NATO DEFENCE ministers meeting in Budapest are considering renewed pleas from the United States for extra troops in Afghanistan…

NATO DEFENCE ministers meeting in Budapest are considering renewed pleas from the United States for extra troops in Afghanistan to boost the alliance's military effort there against the Taliban.

It is a contentious issue, made even more difficult by the world financial crisis, which severely constrains military budgets. Even without that pressure there is more and more open talk among leading Nato commanders that the war is unwinnable.

This welcome new realism about the conflict recognises that it will need to be resolved in political talks with the Taliban. In an interview the British military commander in Afghanistan, Brigadier Mark Carleton-Smith, frankly recognised this and acknowledged that Nato's Taliban enemy is a broad coalition rather than the uniform terrorist organisation portrayed in most military propaganda. It follows that political efforts to make progress should distinguish between pragmatic and fundamentalist opponents of the Karzai government, with the former more willing to reach an agreement to end hostilities and attempt to reconstruct the country.
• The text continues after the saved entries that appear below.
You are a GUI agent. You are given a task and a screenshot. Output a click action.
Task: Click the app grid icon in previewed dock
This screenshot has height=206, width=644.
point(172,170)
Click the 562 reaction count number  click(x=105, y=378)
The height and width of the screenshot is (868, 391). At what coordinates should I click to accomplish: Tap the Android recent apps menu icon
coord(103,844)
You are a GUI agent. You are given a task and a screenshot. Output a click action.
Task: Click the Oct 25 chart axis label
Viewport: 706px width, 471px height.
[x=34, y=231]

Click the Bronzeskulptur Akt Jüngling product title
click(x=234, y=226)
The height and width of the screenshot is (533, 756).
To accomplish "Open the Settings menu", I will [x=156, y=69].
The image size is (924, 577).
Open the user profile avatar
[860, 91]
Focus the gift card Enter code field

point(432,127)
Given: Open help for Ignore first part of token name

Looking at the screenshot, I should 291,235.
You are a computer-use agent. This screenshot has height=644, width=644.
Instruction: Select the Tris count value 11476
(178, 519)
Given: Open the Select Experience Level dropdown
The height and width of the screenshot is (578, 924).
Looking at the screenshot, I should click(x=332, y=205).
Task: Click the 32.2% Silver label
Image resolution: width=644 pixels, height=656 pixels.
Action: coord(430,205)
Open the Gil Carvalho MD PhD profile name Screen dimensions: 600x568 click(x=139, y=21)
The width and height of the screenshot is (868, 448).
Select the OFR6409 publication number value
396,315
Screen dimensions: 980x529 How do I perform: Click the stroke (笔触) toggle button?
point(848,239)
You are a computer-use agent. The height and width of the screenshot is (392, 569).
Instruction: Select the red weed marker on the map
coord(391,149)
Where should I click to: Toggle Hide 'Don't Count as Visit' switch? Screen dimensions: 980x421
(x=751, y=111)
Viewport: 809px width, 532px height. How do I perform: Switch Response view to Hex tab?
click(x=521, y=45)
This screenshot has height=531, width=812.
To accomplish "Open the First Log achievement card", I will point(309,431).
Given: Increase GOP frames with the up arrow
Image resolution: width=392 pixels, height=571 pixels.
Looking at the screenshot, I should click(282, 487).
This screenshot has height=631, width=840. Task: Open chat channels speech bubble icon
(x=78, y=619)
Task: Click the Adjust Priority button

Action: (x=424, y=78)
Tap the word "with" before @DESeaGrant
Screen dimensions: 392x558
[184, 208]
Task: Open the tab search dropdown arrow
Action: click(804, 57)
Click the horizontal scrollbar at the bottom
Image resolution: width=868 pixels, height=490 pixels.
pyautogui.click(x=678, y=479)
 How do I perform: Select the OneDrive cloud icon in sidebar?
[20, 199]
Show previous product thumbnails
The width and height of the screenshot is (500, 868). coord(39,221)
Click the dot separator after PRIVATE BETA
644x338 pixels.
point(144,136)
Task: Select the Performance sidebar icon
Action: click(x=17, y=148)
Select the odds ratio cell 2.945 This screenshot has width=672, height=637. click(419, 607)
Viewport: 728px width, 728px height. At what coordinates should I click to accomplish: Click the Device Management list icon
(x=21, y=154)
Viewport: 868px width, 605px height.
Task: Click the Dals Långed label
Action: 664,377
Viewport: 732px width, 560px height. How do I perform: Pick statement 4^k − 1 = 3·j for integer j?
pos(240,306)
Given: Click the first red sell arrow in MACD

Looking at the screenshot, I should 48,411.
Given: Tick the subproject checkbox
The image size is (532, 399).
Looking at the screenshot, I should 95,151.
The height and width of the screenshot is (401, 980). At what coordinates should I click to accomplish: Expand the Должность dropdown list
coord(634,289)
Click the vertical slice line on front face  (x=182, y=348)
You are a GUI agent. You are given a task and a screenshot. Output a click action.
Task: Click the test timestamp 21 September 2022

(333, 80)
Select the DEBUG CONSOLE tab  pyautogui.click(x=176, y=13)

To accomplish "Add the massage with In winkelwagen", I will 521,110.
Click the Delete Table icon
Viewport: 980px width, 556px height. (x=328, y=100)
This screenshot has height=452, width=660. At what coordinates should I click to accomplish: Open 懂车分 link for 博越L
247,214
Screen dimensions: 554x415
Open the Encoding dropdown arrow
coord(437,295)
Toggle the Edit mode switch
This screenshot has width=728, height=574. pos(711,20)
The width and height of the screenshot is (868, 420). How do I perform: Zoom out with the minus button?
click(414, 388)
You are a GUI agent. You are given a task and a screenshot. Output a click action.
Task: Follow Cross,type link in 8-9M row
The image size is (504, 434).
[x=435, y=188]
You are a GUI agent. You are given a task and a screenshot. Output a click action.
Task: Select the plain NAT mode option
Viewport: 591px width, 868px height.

There is a growing realisation among Nato leaders that the existing government is riddled with corruption, incapable of expanding its authority beyond the Kabul region and widely regarded as a puppet of foreign military occupiers. Warlords elsewhere in Afghanistan have thrown in their lot with the Taliban, partly for nationalist reasons, and partly because that is the best way to protect the immense riches they gain from the booming heroin trade in which their country now supplies more than 90 per cent of world output. Such a huge resource mocks Nato's military efforts to destroy the trade's infrastructure and explains why its forces are struggling to contain Taliban successes.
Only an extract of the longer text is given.